Of course, the experienced drinker can buy liquor in a prohibition State like Maine. Let me say to any old toper present, going to Portland for his summer vacation, that he can find a drink by going into a side street, slipping down a dark alley, rapping three times at a door, wriggling up a back stair-*way, and by much twisting, convolution and squirming like a serpent, find what he desires. But boys and girls will grow up without the temptation of the open saloon. Of course, prohibition is not ideal. Making man temperate by law is a makeshift. There are men who have not been drunk for ten years—they are in Sing Sing.

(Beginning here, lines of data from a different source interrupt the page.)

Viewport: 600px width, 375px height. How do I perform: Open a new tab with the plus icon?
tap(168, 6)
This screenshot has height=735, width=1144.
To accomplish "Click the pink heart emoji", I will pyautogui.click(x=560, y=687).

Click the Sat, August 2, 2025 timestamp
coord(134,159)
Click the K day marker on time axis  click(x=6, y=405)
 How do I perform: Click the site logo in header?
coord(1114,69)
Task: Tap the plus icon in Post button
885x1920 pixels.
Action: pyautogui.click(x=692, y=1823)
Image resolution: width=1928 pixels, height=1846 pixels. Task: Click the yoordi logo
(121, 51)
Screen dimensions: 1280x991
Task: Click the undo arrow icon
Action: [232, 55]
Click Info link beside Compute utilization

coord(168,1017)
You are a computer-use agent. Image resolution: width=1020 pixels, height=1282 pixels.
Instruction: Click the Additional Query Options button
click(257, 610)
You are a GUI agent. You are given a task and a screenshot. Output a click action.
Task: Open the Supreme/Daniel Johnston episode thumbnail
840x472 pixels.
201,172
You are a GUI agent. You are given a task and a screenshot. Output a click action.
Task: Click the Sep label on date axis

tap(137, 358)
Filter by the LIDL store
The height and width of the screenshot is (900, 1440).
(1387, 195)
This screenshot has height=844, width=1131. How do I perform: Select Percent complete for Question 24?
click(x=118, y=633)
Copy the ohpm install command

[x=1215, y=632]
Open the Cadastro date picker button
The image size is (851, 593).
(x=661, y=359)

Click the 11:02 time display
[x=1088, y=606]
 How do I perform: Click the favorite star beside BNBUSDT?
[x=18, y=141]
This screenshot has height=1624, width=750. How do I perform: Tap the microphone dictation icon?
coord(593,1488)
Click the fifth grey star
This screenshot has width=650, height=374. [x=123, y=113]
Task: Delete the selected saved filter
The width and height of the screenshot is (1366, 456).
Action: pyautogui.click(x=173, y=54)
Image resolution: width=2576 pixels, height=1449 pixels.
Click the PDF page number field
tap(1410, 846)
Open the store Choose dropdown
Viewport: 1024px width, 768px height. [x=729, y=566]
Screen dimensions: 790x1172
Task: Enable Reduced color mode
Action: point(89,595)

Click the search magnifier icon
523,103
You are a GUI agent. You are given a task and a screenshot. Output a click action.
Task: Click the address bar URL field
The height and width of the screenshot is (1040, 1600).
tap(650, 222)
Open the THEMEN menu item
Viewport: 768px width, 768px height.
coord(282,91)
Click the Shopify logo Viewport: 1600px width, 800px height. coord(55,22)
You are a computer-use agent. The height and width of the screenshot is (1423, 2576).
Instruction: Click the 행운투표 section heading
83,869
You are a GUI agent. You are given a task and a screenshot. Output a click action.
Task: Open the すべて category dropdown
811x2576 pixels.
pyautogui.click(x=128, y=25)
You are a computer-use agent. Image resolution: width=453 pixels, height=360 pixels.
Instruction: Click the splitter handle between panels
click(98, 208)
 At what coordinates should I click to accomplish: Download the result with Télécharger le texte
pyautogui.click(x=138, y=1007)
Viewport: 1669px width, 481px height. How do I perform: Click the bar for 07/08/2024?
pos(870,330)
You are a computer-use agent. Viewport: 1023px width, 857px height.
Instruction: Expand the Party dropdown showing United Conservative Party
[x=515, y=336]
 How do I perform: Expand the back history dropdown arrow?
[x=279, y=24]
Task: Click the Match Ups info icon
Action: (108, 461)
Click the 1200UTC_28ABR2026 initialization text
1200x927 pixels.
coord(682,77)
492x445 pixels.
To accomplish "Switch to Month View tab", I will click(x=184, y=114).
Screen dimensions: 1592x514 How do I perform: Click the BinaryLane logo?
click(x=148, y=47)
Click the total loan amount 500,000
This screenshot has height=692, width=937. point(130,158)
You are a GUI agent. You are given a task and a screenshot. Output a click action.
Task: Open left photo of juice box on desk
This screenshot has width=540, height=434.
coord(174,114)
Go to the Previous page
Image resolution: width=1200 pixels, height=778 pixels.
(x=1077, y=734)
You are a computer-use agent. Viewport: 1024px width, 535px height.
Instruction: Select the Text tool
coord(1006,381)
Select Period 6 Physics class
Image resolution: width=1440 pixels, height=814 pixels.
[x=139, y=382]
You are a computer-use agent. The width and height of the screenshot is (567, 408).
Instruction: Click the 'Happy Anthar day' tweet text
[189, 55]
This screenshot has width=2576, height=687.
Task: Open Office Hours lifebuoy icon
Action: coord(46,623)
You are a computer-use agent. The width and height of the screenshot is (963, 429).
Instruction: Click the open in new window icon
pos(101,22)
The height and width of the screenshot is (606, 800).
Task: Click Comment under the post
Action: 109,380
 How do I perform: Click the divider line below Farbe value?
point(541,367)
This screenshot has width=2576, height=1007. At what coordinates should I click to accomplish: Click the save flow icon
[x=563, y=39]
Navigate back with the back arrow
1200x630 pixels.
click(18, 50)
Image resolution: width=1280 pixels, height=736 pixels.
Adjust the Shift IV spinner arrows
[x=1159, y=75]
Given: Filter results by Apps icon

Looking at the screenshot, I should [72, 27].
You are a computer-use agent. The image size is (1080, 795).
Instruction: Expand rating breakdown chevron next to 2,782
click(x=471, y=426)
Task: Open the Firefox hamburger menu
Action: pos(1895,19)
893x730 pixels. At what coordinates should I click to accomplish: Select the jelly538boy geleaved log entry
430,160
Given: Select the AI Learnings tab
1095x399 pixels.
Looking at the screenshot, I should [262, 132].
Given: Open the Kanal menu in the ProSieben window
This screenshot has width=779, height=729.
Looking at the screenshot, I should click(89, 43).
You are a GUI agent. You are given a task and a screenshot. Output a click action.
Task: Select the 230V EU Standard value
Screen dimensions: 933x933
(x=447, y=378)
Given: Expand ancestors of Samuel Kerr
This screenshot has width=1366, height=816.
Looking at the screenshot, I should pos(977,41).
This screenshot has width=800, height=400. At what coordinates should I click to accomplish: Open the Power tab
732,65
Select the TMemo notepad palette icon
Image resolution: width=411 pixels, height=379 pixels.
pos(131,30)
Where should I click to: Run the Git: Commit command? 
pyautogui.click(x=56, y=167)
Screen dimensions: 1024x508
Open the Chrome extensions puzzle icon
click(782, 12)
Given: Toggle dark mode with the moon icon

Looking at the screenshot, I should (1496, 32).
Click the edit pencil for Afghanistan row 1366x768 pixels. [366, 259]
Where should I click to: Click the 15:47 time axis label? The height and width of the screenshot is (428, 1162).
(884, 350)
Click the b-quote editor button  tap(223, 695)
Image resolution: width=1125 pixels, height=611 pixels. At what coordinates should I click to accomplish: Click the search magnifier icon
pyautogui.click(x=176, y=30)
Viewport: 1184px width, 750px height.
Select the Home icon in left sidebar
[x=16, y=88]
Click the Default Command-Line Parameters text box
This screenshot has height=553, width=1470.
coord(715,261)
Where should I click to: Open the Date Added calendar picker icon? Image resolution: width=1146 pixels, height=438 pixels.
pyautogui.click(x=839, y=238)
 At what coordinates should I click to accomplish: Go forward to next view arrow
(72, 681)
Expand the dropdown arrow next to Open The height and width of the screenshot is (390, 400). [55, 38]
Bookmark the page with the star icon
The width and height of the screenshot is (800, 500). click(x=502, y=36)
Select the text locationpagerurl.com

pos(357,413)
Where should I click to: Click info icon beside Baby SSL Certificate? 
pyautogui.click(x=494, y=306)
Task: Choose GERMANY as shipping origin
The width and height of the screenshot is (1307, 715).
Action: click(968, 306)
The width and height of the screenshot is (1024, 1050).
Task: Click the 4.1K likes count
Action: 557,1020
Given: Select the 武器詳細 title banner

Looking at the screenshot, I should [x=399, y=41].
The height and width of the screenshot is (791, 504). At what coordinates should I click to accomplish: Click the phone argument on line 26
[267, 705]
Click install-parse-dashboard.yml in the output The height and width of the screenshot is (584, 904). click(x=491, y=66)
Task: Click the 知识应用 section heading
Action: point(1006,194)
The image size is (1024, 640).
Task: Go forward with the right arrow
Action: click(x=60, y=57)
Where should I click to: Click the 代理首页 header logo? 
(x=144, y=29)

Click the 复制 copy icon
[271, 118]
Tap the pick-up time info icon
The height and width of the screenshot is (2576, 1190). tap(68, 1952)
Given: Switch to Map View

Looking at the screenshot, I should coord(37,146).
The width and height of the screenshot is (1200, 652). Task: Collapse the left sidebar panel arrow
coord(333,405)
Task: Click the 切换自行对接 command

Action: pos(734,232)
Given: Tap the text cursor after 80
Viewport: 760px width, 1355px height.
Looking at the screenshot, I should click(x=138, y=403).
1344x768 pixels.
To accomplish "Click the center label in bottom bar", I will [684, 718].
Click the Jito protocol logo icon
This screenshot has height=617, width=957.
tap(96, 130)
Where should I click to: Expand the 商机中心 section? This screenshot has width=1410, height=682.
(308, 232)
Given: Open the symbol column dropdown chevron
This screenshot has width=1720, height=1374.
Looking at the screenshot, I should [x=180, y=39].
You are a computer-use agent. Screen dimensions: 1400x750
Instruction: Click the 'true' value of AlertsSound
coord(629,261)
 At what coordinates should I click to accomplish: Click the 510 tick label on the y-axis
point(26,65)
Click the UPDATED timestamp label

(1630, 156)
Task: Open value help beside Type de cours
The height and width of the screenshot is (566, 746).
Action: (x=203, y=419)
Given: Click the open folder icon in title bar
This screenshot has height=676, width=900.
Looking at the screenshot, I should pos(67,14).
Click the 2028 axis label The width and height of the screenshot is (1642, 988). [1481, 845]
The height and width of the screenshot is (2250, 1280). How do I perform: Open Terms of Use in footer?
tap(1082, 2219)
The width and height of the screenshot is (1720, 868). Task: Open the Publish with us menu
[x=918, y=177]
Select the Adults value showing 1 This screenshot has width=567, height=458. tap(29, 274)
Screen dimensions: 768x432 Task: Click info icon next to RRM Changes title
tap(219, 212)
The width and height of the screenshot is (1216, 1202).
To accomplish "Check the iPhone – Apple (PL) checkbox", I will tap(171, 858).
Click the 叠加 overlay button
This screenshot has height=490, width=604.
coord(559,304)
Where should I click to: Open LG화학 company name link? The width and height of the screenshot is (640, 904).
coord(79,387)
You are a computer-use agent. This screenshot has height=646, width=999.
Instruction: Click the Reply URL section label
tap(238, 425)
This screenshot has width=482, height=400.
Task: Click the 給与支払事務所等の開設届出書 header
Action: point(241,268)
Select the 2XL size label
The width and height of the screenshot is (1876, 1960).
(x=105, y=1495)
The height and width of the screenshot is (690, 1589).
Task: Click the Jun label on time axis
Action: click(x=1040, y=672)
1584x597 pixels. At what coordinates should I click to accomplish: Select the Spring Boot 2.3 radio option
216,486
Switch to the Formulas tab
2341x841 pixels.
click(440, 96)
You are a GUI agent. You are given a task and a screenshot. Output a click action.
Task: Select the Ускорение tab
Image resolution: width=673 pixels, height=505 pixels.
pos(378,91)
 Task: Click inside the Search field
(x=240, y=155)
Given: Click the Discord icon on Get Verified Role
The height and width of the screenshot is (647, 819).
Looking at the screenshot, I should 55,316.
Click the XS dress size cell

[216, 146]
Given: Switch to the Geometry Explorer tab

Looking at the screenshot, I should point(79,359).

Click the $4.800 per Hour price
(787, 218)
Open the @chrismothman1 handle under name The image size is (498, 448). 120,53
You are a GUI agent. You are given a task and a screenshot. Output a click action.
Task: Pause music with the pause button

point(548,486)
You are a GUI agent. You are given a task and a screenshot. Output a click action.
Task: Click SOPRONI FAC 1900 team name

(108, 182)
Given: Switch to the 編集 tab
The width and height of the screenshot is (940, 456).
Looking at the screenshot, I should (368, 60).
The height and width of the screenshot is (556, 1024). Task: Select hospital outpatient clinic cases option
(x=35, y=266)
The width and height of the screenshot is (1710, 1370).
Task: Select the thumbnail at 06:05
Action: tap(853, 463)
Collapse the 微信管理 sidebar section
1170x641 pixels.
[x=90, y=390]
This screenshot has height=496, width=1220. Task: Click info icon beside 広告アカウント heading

Perhaps, however, if you can not keep some men from committing crime in any other way, it is best to build a stone wall around them. The ideal thing is law enthroned in the heart, an automatic commandment in the brain and will. But the necessary thing for poorly born people may be legal restraints.—N. D. Hillis.


(2540)

An English writer refers thus to some impressions of a brother Englishman, traveling through the United States:


When traveling through the United States some years ago, he was much struck with the difference in appearance of the houses in districts where the Maine liquor law was in force, and soon learned to distinguish where it was adopted, by the clean, cheerful look of the workmen's dwellings, the neatness of the gardens, and the presence of trees and flowers which, in other districts, were wanting. He was not a teetotaler himself, and was not advocating such restrictions; but he could not help noticing the contrast; and he felt sure that in all our large towns great progress in civilization and morals would be effected if such an attraction were offered to the working classes.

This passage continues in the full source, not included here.